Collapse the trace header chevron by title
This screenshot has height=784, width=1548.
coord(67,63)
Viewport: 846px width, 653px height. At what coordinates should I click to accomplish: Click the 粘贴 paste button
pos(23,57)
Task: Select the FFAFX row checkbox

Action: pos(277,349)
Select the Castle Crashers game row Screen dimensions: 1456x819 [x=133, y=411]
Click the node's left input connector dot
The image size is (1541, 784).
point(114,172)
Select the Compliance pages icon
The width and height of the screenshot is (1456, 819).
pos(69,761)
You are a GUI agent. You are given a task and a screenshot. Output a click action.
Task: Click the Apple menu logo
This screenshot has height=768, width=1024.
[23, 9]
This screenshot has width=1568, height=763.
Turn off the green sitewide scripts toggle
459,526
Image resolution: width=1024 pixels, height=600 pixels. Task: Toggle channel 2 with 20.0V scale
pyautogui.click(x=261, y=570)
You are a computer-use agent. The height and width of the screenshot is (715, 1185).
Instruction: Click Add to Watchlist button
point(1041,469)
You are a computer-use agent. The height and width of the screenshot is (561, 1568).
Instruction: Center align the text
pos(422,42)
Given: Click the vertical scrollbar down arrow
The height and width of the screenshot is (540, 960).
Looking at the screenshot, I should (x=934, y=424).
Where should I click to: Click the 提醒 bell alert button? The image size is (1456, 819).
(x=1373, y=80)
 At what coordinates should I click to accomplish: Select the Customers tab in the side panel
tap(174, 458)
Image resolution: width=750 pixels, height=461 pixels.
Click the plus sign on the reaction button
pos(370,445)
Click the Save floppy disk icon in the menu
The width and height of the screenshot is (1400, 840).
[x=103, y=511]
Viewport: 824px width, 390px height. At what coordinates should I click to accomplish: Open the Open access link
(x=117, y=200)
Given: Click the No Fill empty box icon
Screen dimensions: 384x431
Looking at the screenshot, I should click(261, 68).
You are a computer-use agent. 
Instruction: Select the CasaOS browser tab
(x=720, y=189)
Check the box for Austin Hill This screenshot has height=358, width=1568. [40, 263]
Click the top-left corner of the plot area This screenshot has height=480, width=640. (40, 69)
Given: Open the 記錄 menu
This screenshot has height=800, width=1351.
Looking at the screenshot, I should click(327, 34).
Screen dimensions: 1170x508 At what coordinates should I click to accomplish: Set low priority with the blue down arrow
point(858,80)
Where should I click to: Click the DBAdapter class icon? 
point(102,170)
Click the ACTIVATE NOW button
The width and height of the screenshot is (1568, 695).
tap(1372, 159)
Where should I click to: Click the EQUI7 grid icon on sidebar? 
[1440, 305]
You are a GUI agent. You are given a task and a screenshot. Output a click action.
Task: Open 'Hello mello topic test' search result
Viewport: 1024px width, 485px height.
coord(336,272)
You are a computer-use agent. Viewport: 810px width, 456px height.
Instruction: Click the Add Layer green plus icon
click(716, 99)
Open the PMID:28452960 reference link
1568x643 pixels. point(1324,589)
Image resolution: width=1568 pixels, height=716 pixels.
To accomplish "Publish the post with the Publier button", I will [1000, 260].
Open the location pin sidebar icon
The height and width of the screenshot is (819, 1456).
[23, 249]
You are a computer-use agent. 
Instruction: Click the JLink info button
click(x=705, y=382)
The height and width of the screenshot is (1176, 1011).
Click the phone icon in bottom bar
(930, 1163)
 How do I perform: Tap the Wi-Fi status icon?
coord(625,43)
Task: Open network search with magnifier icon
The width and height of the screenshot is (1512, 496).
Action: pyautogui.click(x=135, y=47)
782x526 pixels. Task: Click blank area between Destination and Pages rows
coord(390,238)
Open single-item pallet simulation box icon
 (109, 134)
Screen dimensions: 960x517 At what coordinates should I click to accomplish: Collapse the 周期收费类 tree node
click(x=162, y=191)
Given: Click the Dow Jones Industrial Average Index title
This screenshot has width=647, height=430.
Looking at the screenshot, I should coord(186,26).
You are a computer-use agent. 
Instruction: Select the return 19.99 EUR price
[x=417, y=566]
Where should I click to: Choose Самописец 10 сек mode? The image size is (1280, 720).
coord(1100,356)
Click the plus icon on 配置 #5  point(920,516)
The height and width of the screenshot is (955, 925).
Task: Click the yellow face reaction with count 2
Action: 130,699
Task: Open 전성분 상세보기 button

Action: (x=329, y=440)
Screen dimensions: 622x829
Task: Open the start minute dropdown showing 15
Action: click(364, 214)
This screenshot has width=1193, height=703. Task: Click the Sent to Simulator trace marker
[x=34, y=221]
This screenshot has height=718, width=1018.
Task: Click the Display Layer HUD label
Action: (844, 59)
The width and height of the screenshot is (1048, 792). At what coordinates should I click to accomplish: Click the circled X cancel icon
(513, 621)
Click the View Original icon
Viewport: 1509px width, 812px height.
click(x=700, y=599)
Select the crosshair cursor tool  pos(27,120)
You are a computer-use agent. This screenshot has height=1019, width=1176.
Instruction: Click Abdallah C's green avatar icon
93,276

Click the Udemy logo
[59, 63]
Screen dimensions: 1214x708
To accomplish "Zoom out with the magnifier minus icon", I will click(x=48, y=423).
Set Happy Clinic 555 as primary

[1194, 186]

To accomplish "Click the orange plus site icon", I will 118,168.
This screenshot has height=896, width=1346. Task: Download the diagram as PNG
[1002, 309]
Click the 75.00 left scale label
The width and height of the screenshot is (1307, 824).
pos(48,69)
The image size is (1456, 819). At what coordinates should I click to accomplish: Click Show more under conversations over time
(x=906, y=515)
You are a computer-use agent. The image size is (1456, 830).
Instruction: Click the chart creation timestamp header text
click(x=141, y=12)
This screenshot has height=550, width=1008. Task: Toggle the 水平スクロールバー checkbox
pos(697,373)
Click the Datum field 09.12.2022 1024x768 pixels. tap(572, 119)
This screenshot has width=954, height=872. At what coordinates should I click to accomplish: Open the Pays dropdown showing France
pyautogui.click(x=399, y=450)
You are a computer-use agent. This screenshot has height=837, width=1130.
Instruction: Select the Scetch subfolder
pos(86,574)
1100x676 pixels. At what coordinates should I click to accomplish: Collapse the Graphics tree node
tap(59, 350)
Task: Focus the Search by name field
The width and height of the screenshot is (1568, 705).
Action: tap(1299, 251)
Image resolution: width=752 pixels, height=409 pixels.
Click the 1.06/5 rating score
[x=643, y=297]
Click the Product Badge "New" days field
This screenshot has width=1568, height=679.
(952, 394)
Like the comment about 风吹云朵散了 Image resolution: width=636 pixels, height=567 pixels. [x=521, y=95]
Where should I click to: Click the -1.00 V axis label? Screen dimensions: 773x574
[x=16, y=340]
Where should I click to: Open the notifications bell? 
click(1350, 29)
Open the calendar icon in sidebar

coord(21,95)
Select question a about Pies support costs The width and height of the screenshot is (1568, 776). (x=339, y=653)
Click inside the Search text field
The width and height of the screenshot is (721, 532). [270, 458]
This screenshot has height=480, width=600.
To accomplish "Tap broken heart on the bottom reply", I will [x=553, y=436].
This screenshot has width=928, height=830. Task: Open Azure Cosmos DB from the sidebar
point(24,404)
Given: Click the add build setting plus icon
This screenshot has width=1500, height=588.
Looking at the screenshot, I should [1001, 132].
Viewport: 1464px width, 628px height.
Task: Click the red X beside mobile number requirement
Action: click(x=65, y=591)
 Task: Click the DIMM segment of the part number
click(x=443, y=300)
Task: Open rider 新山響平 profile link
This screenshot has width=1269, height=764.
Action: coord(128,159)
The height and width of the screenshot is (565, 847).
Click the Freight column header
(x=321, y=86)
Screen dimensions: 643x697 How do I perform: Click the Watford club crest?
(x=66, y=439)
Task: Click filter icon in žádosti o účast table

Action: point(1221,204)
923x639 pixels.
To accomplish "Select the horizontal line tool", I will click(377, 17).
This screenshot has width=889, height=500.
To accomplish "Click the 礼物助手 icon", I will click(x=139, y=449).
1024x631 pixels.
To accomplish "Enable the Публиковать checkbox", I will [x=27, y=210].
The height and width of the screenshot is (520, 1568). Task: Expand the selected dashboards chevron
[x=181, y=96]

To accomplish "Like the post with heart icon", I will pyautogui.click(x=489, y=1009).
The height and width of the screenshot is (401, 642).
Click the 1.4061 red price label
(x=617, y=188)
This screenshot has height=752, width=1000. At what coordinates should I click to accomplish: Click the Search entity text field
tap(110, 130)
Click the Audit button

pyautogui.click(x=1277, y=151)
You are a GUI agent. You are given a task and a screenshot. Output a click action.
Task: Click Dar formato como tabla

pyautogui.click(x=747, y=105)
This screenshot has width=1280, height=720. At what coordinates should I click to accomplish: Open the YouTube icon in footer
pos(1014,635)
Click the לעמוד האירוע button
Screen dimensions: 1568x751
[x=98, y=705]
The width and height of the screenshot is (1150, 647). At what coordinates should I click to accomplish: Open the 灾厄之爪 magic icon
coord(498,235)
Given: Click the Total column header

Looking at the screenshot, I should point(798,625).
_ _ _ _ _ _ _
**WHAT YOU NEED TO DO**
Reproduce every line of the records above, from the line containing "Check the box" down to the line containing "coord(625,43)", both ends included.

**EXERCISE SOLUTION**
Check the box for Austin Hill This screenshot has height=358, width=1568. [40, 263]
Click the top-left corner of the plot area This screenshot has height=480, width=640. (40, 69)
Given: Open the 記錄 menu
This screenshot has height=800, width=1351.
Looking at the screenshot, I should click(327, 34).
Screen dimensions: 1170x508 At what coordinates should I click to accomplish: Set low priority with the blue down arrow
point(858,80)
Where should I click to: Click the DBAdapter class icon? 
point(102,170)
Click the ACTIVATE NOW button
The width and height of the screenshot is (1568, 695).
tap(1372, 159)
Where should I click to: Click the EQUI7 grid icon on sidebar? 
[1440, 305]
You are a GUI agent. You are given a task and a screenshot. Output a click action.
Task: Open 'Hello mello topic test' search result
Viewport: 1024px width, 485px height.
coord(336,272)
You are a computer-use agent. Viewport: 810px width, 456px height.
Instruction: Click the Add Layer green plus icon
click(716, 99)
Open the PMID:28452960 reference link
1568x643 pixels. point(1324,589)
Image resolution: width=1568 pixels, height=716 pixels.
To accomplish "Publish the post with the Publier button", I will [1000, 260].
Open the location pin sidebar icon
The height and width of the screenshot is (819, 1456).
[23, 249]
You are a computer-use agent. 
Instruction: Click the JLink info button
click(x=705, y=382)
The height and width of the screenshot is (1176, 1011).
Click the phone icon in bottom bar
(930, 1163)
 How do I perform: Tap the Wi-Fi status icon?
coord(625,43)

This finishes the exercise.